Assignment —
Starting with the line with "Image resolution: width=1800" and going on through the line with "chart-title: Kleinste verschil tussen grootste partij… is", rewrite those lines with "image size" changed to "screenshot size" and nothing else altered, leaving out the pictures.

Dataset records —
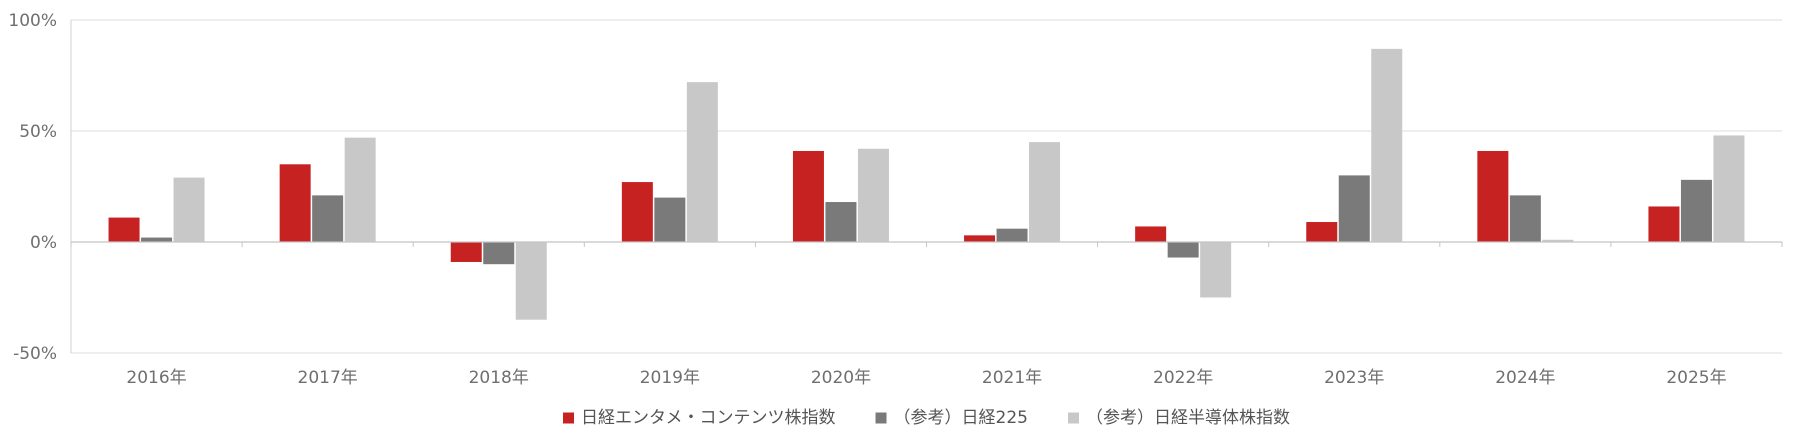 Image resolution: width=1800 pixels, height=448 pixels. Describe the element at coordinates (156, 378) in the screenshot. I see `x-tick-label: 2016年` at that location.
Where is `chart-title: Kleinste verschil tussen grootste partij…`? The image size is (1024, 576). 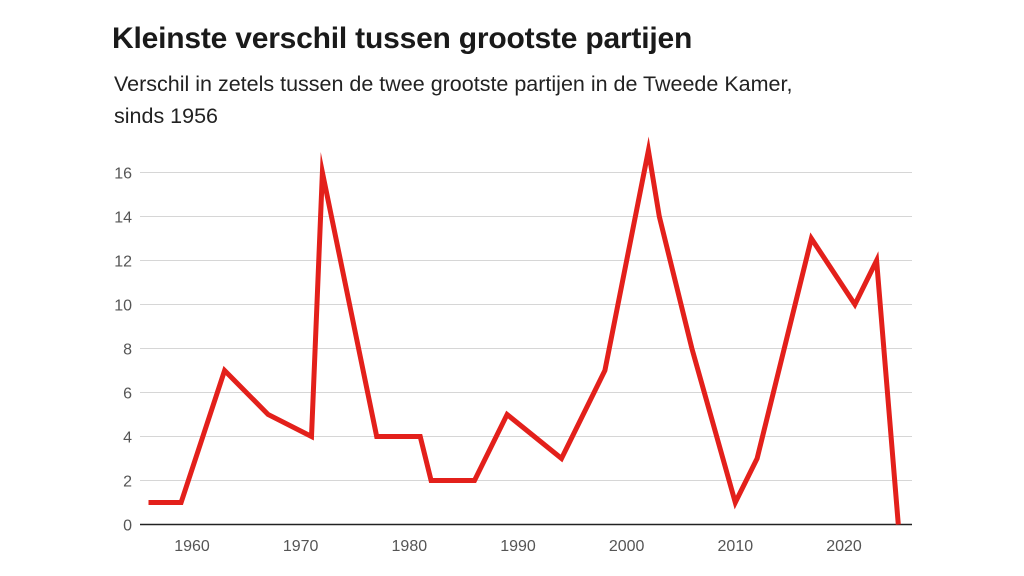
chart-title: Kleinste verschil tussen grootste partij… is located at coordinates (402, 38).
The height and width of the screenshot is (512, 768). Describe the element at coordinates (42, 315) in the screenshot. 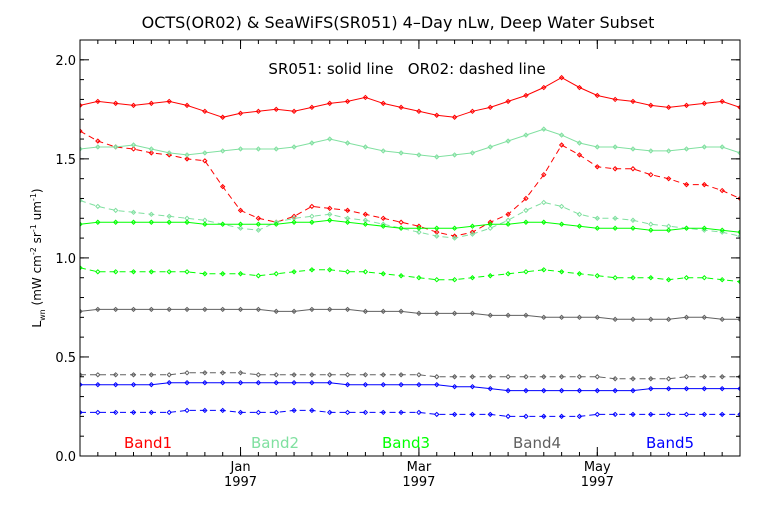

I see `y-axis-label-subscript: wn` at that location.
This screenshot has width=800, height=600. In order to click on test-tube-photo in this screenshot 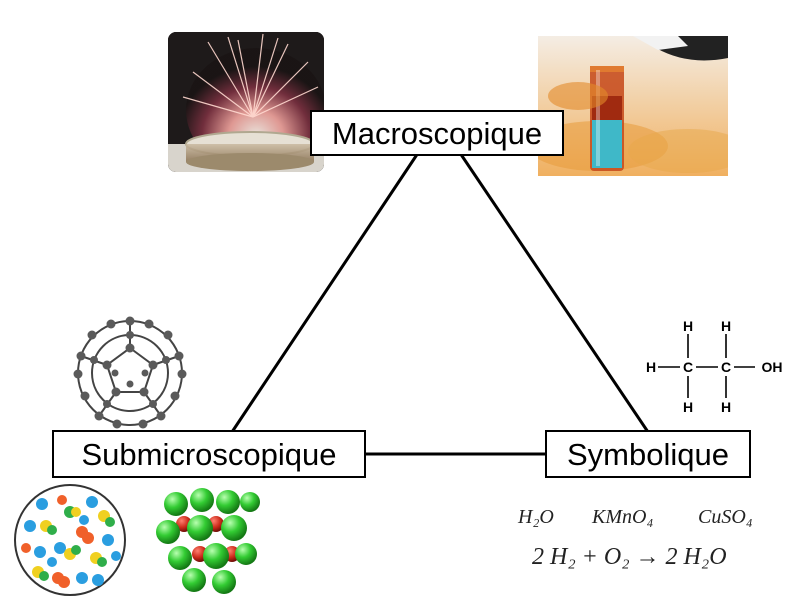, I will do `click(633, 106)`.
...
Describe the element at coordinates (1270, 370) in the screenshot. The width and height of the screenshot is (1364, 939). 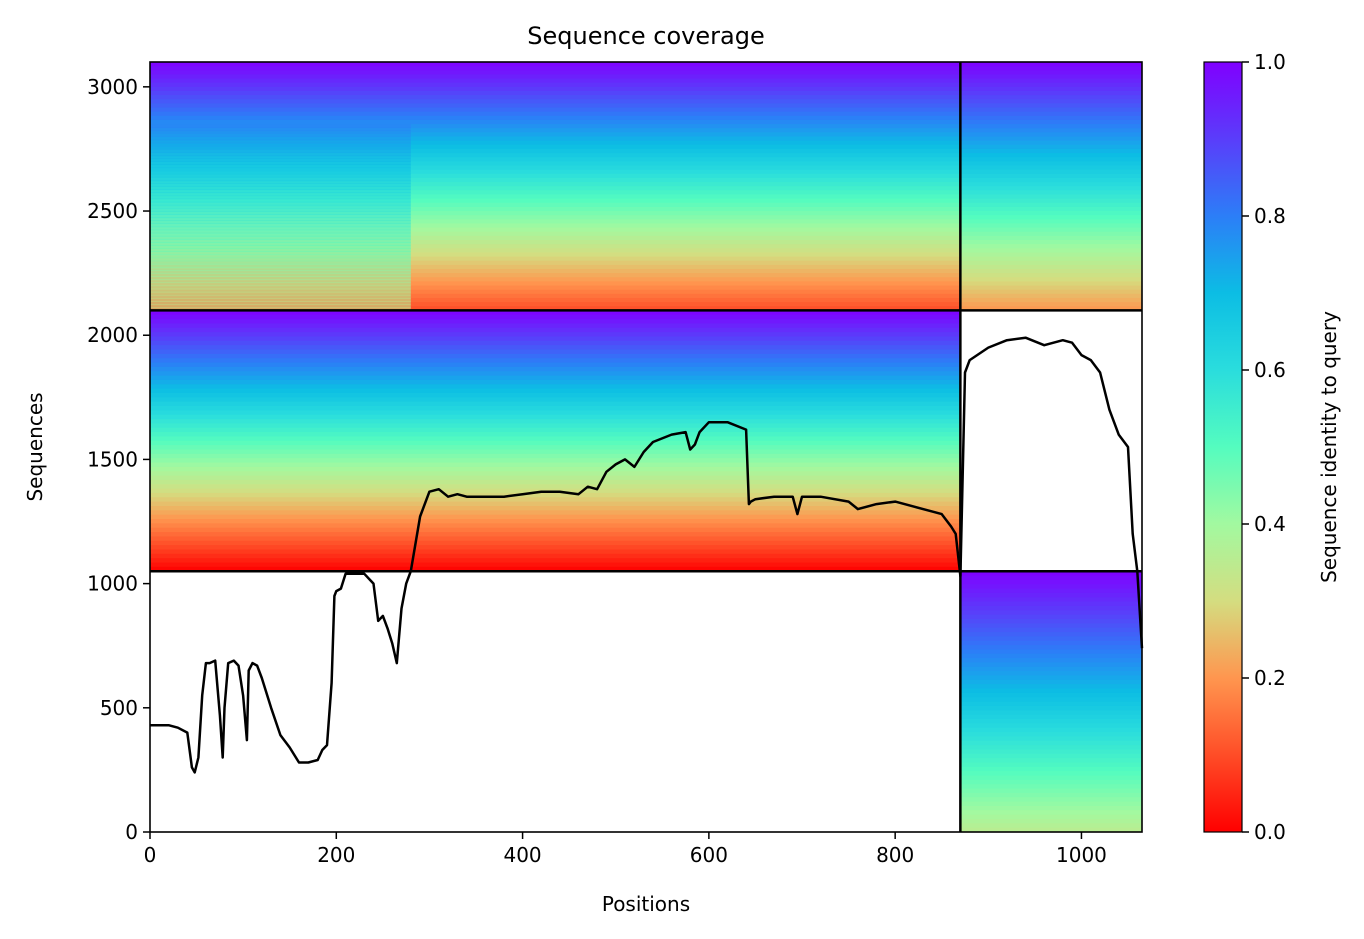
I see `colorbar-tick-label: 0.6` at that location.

Answer for the task —
 Image resolution: width=1800 pixels, height=448 pixels. Describe the element at coordinates (156, 378) in the screenshot. I see `x-tick-label: 2016年` at that location.
Where is `chart-title: Kleinste verschil tussen grootste partij…`? The screenshot size is (1024, 576). 
chart-title: Kleinste verschil tussen grootste partij… is located at coordinates (402, 38).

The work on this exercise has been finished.